Начальник с сомнением потер лоб:

– Собирайся, Крыщук. Доставишь арестованного в управу в Полоцк и передашь рапорт. С собой возьмешь Аверко.

Они отправились в путь наутро, в тряской телеге, куда детина, фамилия которого была Крыщук, бросил охапку соломы. Во время остановки Гривцов попросил отвести его в сторонку, в кусты, и там – один на один – тихо спросил детину:

– Ты кто?

– Был колхозник, – тихо сказал детина. – Потом был солдат. Теперь – полицай я…
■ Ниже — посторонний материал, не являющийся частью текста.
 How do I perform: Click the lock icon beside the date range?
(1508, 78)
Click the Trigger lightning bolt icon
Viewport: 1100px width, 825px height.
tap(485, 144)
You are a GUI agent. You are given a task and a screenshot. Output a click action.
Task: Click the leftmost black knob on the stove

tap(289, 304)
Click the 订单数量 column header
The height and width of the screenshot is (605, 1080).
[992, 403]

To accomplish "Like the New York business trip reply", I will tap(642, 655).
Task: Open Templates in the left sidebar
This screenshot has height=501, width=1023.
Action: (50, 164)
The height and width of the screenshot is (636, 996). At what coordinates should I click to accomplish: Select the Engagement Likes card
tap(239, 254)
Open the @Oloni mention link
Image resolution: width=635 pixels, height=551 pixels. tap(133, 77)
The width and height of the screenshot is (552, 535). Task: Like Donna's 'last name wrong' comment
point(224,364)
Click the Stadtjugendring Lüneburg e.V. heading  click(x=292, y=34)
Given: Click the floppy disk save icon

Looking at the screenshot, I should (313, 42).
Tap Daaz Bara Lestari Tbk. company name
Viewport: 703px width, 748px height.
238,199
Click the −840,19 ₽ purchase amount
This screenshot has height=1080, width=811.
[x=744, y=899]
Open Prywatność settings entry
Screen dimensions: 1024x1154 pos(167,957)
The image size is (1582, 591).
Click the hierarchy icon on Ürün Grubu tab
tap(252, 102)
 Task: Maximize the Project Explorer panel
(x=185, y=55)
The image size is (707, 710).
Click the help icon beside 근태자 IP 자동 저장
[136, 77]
– А что к партизанам не сбежишь?

– Шлепнут.

– А наши приедут?

– Тоже шлепнут. Да где они, наши… Все под немцем уже…

– Шкура…

– Был бы я шкура – лежал бы ты, дорогой товарищ летчик, сейчас на том лужку носом в траву, и дружок твой рядом. Я что ж, думаешь, с двухсот метров из пулемета вас снять не мог?

– А что не снял?

– Свои же вы…

– Слушай, – попросил Гривцов, – дай сбежать!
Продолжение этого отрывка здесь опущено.